Strategic Foresight Group, considered to be India's prominent independent think tank in foreign policy and national security arena, works in conjunction with International Centre for Peace Initiatives (ICPI), South Asia's longest sustaining institution in the Track II Diplomacy.

It says India and Pakistan have followed a ''swing'' model of relations whereby the pendulum of the relationship swings from one end to the other -- conflict in May 1998 to peace in February 1999 to conflict in May 1999 to peace in November 2001 to conflict in December 2001 to peace in April 2003 to further peace in January 2004.

''Kashmir is a quarter per cent conflict with the Kashmir valley accounting for only a quarter per cent of the combined population, area and economy of India and Pakistan. If peace does not prevail and terrorism continues, Kashmir will see the death of 6,000 civilians, 10,000 terrorists and 2,500 security personnel during 2004-08. There is a risk that 7,800 people will disappear in Kashmir,'' points out the report.

The Politicide (political leaders killed) in Kashmir has been just under 500 since 1989. Kashmir lost 27 million tourist from 1989-02 leading to tourism revenue loss of Rs. 16,500 crore, it says.

In the 57 years of hostility between India and Pakistan, says the report, an assessment of the cost of conflict has been limited to military expenditure and opportunity cost of trade.
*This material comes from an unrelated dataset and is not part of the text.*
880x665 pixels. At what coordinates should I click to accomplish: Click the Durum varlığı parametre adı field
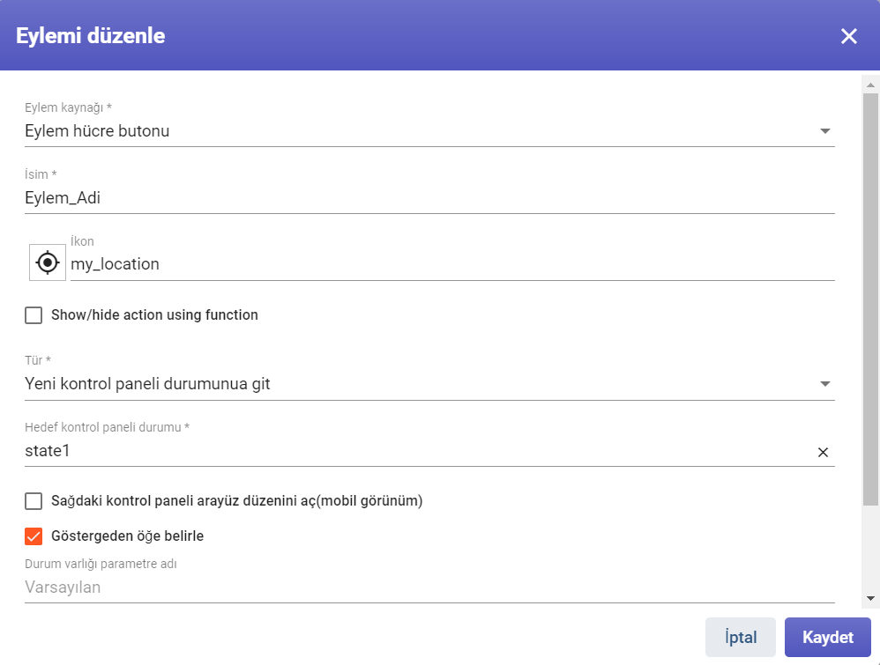click(x=429, y=587)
The SFG's report takes into account comprehensive economic costs, socio-political damage, military, diplomatic and human costs and even the implications of the 'nuking' of Mumbai and Karachi.

The report has estimated Gross Terror-economy Product (GTP) of Kashmir and Pakistan and likely financial and human costs that the two countries will incur in the next five years if they do not consolidate the gains made at the Islamabad Summit.